Tasks to perform:
(1) Translate this sentence from the advice column into Spanish: "Discovering infidelity is like detonating a bomb."
(2) Reproduce the portion of the advice column starting at "You admit you" and ending at "on Baby’s well-being.".

Passage shown:
Then I had an affair with a coworker’s wife. It began as a flirtation, and moved into intense online chatting and texting. When my wife went on bed rest, I began a physical affair with the woman. Long story short, my wife found out after our daughter was a month old. I ended the affair immediately and have been trying to get us into couples therapy ever since, but she won’t go. We sleep in separate rooms and only talk about our daughter’s care at this point. My wife is back to work and our daughter is home with a nanny, but nothing else is back to normal. I know that if we could only go to couples counseling, everything would be alright, but she refuses to even talk about it. I feel the distance between us growing and am worried about the holidays coming up because it will be hard to hide our problems when spend time with our extended families.

-Sorry-I-Screwed-Up

Dear Sorry,

You admit you screwed up, but the rest of your letter suggests you might really want to share the blame for the more recent outcome. It was subtle, and likely unconscious, but it sounds like you have shifted responsibility for the distance in your marriage to Wife. She won’t go to couples counseling. She refuses to discuss it. She needed a bigger house. She is only focused on Baby’s well-being.

Let me add one more to your list: She is in post-traumatic shock.

Discovering infidelity is like detonating a bomb. Baby was one month old when this explosion took place? So Wife was already living under siege, with a newborn destroying both sleep patterns and general life expectations (newborns are notoriously dictator-ish). She then learns that you have been escaping the warzone by having sex with someone else. My assumption is that Wife immediately went into survival mode and hasn’t come out yet. This is what we do when we experience trauma – we don’t come out until it’s safe, and your house (not to mention the great unknown of “couples therapy”) is not safe.

Barbara Steffens, a sex addiction expert and co-author of “Your Sexually Addicted Spouse,” likens traditional couples therapy with a sex addict and spouse to being assaulted and then being asked to sit in support of the attacker. PTSD makes us hyper-vigilant, suspicious and deeply depressed because we replay images and feelings of the assault again and again in our minds. Wife was assaulted by the reality of your infidelity; your entreaties about couples counseling are likely retraumatizing.

Instead, she needs her own opportunity to heal, within her own, separate support network. I know your instinct is to do as much as you can to fix this for her, but you cannot be her support network this time. She needs her own people: a friend, a clergyperson, a counselor. But she’s not going to pursue any of those things until she feels safe enough to let her guard down and let herself be truly aware of what has been happening in your household. There is a lot you can do to help with this part. First, you must take responsibility for your actions yourself.

(Stored data entries)
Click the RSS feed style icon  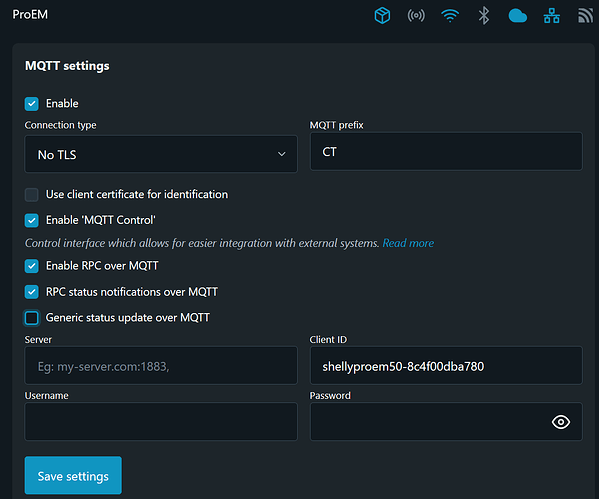(585, 16)
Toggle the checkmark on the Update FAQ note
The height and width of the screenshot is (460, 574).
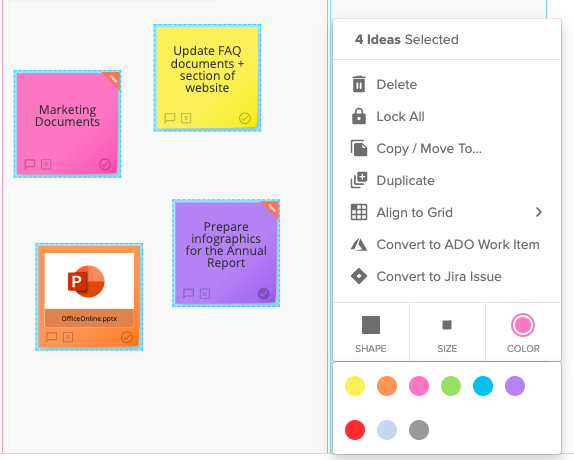pyautogui.click(x=245, y=118)

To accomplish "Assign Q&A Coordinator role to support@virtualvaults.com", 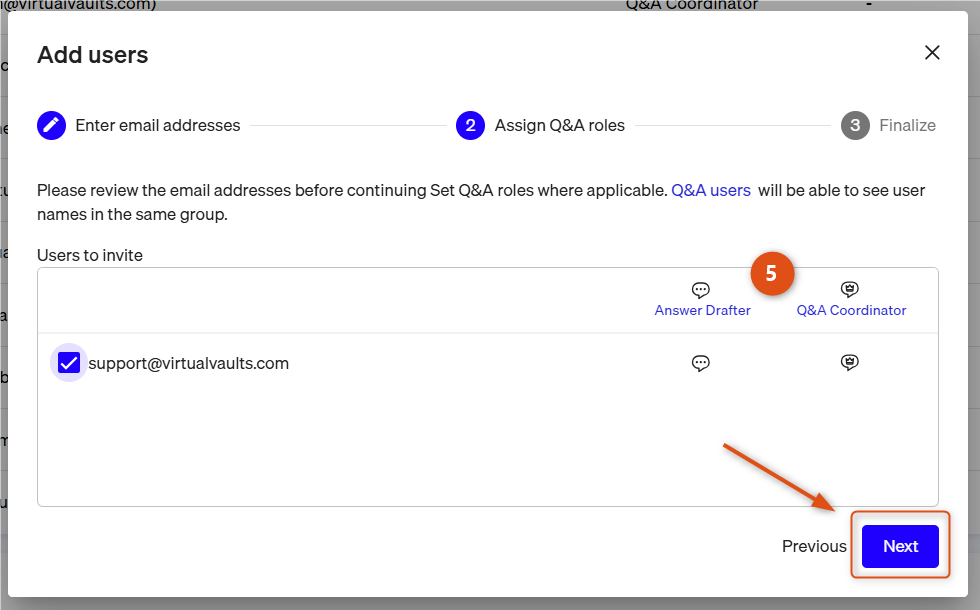I will coord(849,362).
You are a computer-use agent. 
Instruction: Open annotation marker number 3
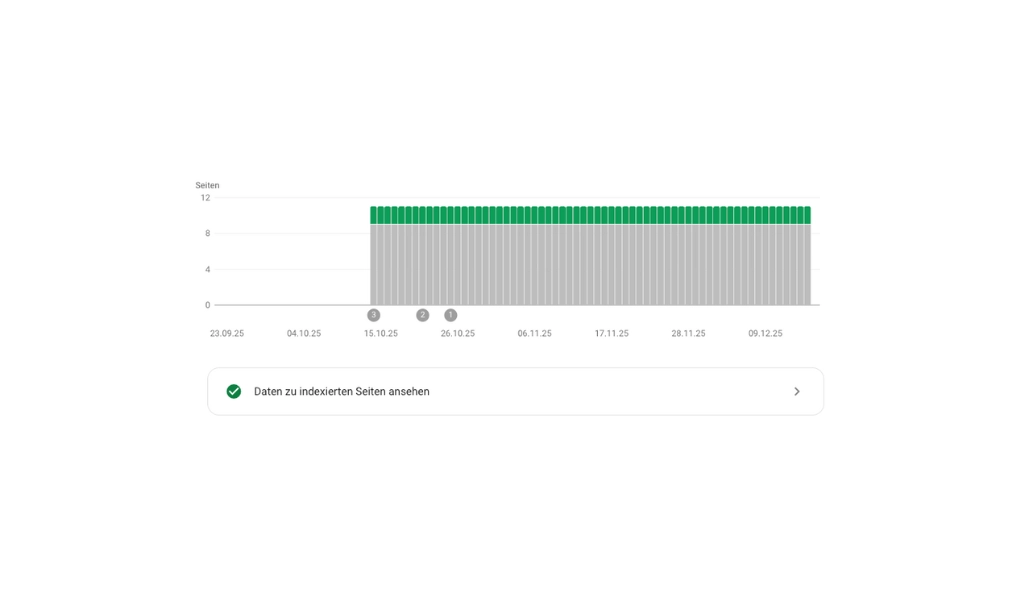coord(374,315)
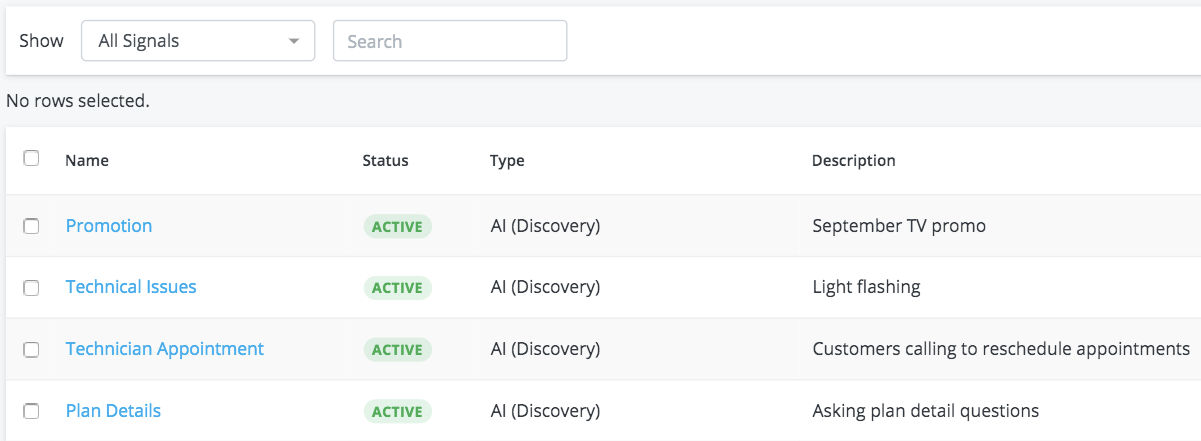Click the dropdown caret arrow icon
The height and width of the screenshot is (441, 1201).
294,42
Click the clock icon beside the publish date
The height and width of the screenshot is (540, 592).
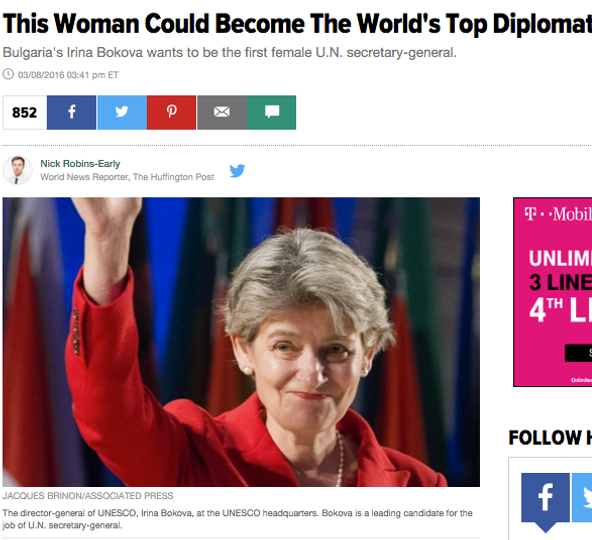pos(8,74)
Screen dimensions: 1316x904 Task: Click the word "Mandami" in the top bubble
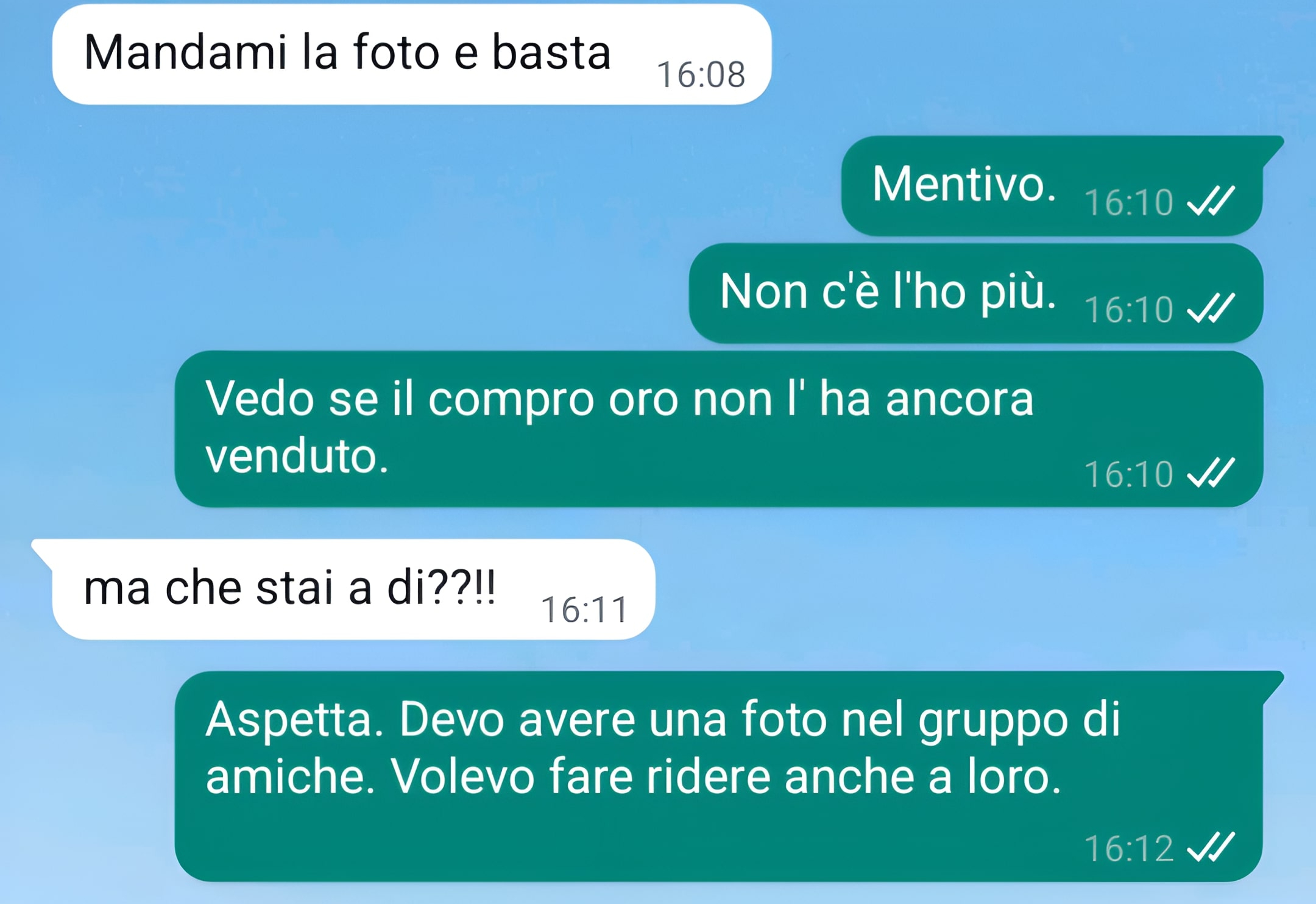pyautogui.click(x=185, y=53)
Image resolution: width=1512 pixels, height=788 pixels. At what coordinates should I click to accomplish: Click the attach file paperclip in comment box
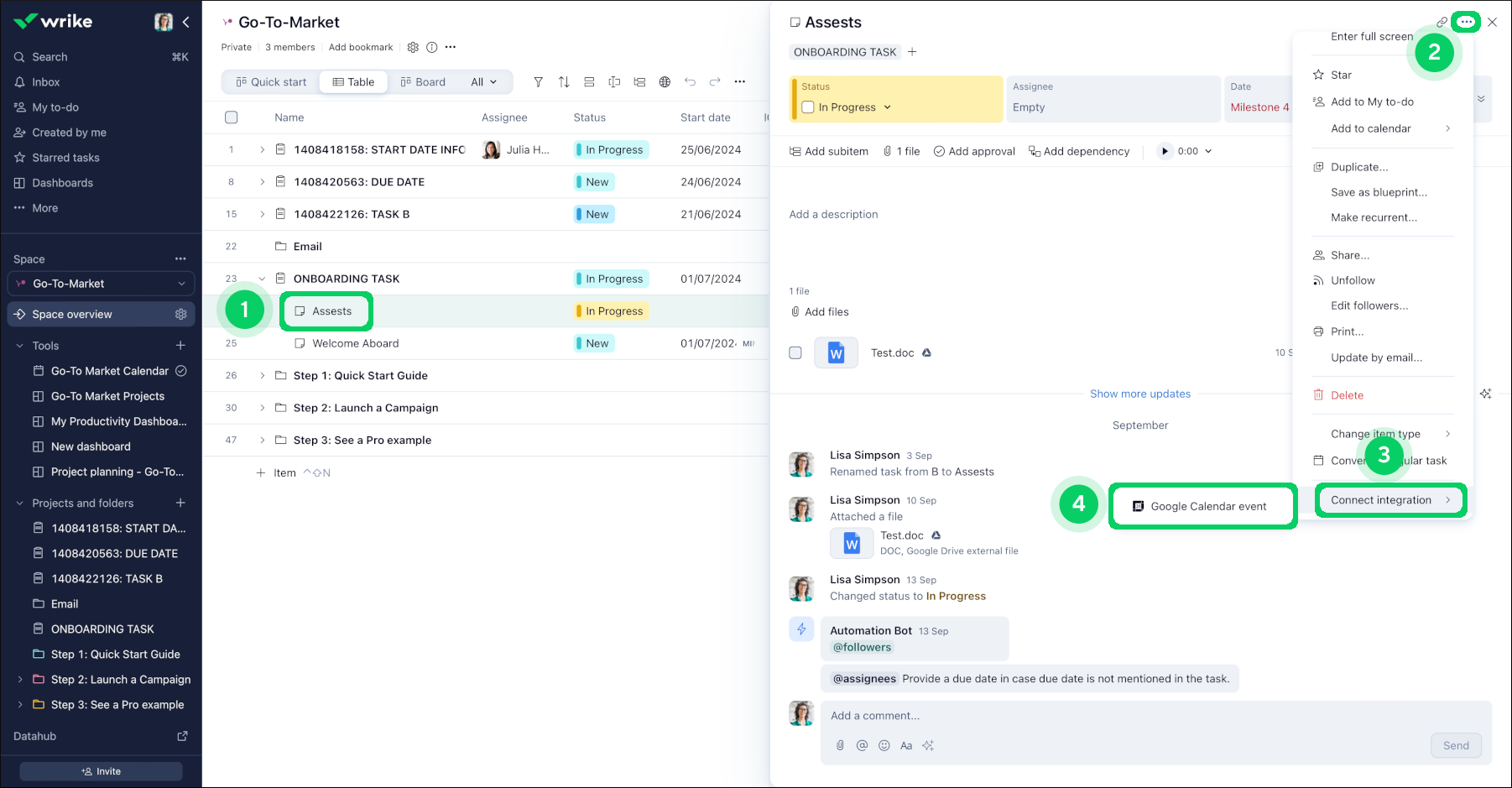[840, 745]
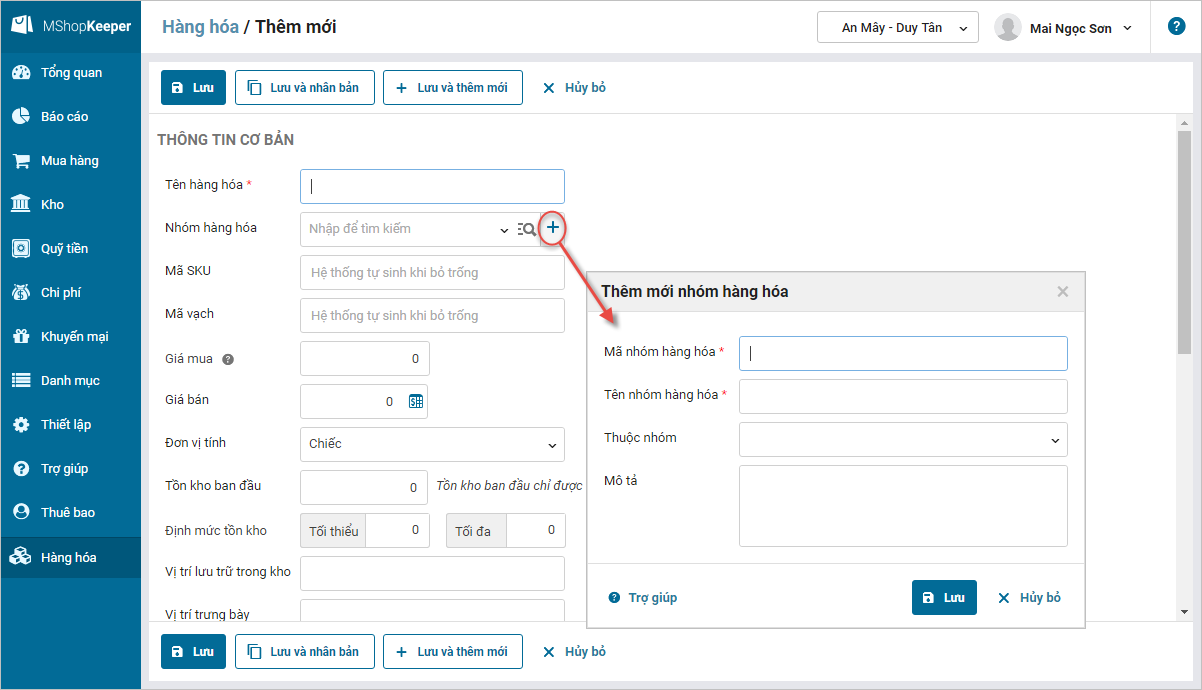Viewport: 1202px width, 690px height.
Task: Click the Giá mua help tooltip icon
Action: pos(228,359)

Task results:
(1) Descubrir una infidelidad es como detonar una bomba.

(2)
You admit you screwed up, but the rest of your letter suggests you might really want to share the blame for the more recent outcome. It was subtle, and likely unconscious, but it sounds like you have shifted responsibility for the distance in your marriage to Wife. She won’t go to couples counseling. She refuses to discuss it. She needed a bigger house. She is only focused on Baby’s well-being.